GENIE: No way!! (Laughs
hysterically. He bounces around
the balcony like a pinball.) Oh does that feel
good! I'm free! I'm free at last! I'm hittin'
the road. I'm off to see the world! I--
(He is packing a suitcase, but looks
down and sees ALADDIN looking
very sad.)
ALADDIN: Genie,
I'm--I'm gonna miss you.
GENIE: Me too, Al.
No matter what anybody says, you'll
always be a prince to me.
(They hug. The SULTAN steps forward.)
SULTAN: That's right. You've
certainly proven your worth
as far as I'm concerned. It's that law that's the
problem.
JASMINE: Father?
SULTAN: Well, am I sultan or am
I sultan? From this day
forth, the princess shall marry whomever she deems
worthy.
JASMINE: (She
smiles widely and runs into ALADDIN's arms.)
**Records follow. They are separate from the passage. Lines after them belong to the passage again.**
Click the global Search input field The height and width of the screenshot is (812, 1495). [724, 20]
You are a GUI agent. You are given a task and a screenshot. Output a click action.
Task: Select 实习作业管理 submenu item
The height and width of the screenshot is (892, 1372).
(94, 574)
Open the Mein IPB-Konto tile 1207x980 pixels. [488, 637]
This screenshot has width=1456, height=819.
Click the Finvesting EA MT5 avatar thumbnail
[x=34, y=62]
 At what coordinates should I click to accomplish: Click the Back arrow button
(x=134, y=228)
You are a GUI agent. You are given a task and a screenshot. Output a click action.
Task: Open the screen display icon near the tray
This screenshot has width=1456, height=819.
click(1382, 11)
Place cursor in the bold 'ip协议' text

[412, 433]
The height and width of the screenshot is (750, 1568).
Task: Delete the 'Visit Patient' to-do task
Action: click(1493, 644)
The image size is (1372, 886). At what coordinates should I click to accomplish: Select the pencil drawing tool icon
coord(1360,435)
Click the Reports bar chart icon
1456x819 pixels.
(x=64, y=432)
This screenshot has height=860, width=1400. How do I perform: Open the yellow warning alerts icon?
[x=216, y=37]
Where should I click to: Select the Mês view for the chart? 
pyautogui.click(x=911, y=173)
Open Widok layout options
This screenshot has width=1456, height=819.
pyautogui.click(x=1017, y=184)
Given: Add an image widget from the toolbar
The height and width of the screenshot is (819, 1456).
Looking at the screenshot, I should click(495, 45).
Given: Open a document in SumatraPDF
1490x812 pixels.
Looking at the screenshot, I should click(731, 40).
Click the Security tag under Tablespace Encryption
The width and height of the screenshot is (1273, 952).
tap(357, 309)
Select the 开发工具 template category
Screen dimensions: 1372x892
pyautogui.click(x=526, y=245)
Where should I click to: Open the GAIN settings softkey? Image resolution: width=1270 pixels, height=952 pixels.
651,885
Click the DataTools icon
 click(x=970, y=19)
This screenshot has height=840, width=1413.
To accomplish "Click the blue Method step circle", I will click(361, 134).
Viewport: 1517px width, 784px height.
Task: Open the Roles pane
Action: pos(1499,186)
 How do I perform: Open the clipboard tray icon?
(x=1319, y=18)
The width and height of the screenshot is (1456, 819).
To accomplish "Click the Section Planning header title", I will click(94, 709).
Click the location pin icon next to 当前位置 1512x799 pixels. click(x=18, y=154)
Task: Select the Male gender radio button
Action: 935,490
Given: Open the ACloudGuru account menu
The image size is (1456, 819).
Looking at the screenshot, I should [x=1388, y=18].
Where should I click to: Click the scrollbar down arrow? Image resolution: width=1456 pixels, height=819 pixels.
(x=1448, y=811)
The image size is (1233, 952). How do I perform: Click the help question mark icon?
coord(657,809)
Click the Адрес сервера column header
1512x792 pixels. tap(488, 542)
Him! I choose...I choose you, Aladdin.
ALADDIN: Ha,
ha. Call me Al.
(They are about to kiss when giant
blue hands pull everybody together.
GENIE is decked
out in a Hawaiian shirt with golf clubs and a Goofy
hat.)
GENIE: Oh, all of ya. Come
over here. Big group hug!
Mind if I kiss the monkey? (He kisses ABU.) Ooh,
hairball! Well, I can't do any more damage around
this popsicle stand. I'm outta here! Bye, bye,
you two crazy lovebirds. Hey, Rugman: ciao! I'm
history! No, I'm mythology! No, I don't care
what I am--I'm free!
(The GENIE flies up into the blue
sky leaving a trail of sparkles
behind him.
They cut (a jump cut to make matters worse)
to fireworks
exploding over a nightscape. We tilt down and see
ALADDIN
and JASMINE flying on CARPET.)
ALADDIN: A whole
new world
JASMINE:
A whole new life
BOTH: (with off-camera
chorus) For you and me!
MEN'S CHORUS: A whole
new world!
(They fly off into the moonlight,
and after they have disappeared,
the moon turns
and reveals the GENIE's laughing face. Suddenly
the film is
grabbed "off the projector", the GENIE lifts it up
and looks
at the audience.)
GENIE: Made ya look!
(Drops the film back to normal,
with the normal moon. Fade to black.